Wednesday, May 19, 2010

FPF

As if anything more needed to be said after this:

http://fakeplasticfish.com/

Wednesday, March 24, 2010

A Small Victory!

Well, that was easy.

Last night my boyfriend informed me his office is ditching their water cooler (where will they gossip?) in favor of tap water. Turns out when he started examining the plastics he's surrounded by, he discovered the Crystal Geyser water jugs are made of Type 7 plastic.

A little bit of info on Type 7 plastic (from my trusty sources Wikipedia and the Series of Tubes they refer to as the "Internets"):

Type 7 is the dreaded "Other" plastic, often used for food containers and our recently dissed friend, Tupperware. It's really just a category for plastics that aren't #1-#6, and it cannot be recycled.* There are too many different variations of Type 7 plastic, so recycling centers can't separate them. Some Type 7s are made from bisphenal A monomer, or BPA. But, because they're the "Other" plastic, we can't know which ones.

So, get this: BPA is an endocrine disruptor (read: hormone mocker.) It's linked to early onset of puberty for females, bad moods, thyroid problems, breast cancer**, neurological issues including fetal and infant brain development, prostate development (bad!) and prostate cancer (worse!) and ... obesity.

Finally, a daily low dose of BPA in rats produced a permanent change to the genital tract.

So much for Tupperware parties.

Check your water coolers. The news is probably not good.

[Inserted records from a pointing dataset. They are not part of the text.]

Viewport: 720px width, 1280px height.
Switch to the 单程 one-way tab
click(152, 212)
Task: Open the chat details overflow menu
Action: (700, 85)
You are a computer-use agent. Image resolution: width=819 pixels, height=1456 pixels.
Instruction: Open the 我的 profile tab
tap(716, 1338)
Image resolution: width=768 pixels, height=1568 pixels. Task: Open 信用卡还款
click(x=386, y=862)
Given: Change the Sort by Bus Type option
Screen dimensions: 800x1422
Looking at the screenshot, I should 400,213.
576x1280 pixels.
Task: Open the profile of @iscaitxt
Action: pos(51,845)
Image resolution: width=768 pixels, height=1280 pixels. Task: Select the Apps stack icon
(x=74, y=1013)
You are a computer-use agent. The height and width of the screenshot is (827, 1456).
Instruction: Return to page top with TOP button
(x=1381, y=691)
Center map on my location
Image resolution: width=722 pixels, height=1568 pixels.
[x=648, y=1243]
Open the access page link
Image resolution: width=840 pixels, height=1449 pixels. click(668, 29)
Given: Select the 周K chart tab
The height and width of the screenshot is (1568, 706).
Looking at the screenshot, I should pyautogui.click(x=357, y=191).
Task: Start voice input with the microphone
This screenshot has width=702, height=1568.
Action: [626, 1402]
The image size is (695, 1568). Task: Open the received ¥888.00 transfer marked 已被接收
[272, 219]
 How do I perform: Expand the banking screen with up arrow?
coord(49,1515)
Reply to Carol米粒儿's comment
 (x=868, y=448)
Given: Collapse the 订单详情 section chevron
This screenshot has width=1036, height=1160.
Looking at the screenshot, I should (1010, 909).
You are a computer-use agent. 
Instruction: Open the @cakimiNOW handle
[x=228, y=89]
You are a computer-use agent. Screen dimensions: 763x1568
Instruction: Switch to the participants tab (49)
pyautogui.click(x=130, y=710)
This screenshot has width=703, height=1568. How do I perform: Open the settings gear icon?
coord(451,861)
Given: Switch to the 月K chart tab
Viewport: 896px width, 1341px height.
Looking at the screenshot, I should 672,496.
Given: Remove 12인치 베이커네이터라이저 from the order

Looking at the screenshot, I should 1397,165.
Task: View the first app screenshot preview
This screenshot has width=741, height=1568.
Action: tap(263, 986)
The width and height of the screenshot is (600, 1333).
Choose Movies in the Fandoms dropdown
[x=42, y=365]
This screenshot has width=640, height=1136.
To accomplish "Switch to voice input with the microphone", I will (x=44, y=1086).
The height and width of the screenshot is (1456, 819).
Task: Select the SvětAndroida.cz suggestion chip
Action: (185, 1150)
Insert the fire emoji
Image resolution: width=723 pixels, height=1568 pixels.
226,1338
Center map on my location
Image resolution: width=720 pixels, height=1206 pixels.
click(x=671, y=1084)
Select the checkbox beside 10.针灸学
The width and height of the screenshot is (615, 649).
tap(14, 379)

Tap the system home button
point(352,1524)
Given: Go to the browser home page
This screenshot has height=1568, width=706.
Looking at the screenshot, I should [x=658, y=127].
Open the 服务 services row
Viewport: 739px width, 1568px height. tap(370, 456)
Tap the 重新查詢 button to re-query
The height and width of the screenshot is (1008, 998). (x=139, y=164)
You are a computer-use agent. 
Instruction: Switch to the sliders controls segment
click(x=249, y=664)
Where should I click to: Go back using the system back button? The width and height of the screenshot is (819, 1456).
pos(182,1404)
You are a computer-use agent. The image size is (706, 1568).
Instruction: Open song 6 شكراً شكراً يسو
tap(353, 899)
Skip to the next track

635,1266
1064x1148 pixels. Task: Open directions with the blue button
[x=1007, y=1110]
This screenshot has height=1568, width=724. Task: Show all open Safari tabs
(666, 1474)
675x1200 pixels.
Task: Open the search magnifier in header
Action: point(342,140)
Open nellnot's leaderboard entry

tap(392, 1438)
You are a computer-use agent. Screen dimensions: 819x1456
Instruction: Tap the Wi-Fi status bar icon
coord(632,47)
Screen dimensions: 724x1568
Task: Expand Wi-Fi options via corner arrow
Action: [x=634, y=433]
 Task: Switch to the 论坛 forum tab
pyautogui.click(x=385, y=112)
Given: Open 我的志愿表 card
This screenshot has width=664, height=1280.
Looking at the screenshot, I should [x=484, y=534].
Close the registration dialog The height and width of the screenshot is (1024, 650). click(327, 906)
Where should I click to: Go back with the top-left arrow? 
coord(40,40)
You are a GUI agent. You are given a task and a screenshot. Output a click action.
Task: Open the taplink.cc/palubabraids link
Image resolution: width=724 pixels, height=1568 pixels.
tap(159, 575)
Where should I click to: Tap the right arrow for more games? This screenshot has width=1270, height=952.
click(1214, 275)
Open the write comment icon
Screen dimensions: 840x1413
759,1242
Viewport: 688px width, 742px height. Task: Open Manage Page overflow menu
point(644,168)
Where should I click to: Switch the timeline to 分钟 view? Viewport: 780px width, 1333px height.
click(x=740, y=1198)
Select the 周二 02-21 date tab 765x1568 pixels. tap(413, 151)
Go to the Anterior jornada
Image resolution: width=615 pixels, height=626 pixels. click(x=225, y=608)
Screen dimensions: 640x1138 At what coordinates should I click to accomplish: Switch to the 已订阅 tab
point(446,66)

*Look for the upcoming post: What About Recycling?
** This one's important, and we'll see it recurring.

Friday, March 19, 2010

PlasticLand

Your average day in PlasticLand.

Turn off the plastic alarm. Stumble to the bathroom. Put two pieces of plastic in your eyes. Voila! The world is clear! PlasticLand! Brush your teeth with plastic. Wash your hair, your body, and your face with paraben soap steeped in plastic. Get dressed. Put on plastic shoes, a plastic hairtie, and a plastic watch.

For breakfast: cereal from a cardboard box with a plastic liner. Milk from a plastic bottle. A piece of fruit (hey! where's my plastic?!)

And etc, ad nauseum.

Plastic doesn't biodegrade, right? So it's made to stick around in some form. But plastic does not wear well. Plastic is like Living Forever. When examined closely, it's not really that pretty. Right now I'm examining a Ziploc bag. A nifty product. Waterproof. Clear. I can store the turkey sandwich I made in the morning in my Ziploc and eat it for lunch, the whole while having a nice view of my 'wich (and being confident it isn't switched for someone else's PB&J.) Then what happens to my Ziploc? I'm a good citizen of the earth, so I reuse my Ziploc. I rinse it out and put my uneaten half pear in it. (Soak in that plastic, pear! Soak it!) And once I've eaten my pear, maybe I use the bag to store my oil pastels when I travel. After that, it's pretty well used up. So what happens next to Mr. Ziploc? To the landfill. An object that will be on this earth forever (forever!) was useful for two months. The Material of Eternal Life is used to: create a one-time seal on a juice bottle; shrink-wrap fruit; satisfy your dog's chewing habit; and keep safe the sandwich you will eat in 3.5 hours.

Thursday, March 18, 2010

60/40

Turns out 60% of what you put on your body gets absorbed through your skin.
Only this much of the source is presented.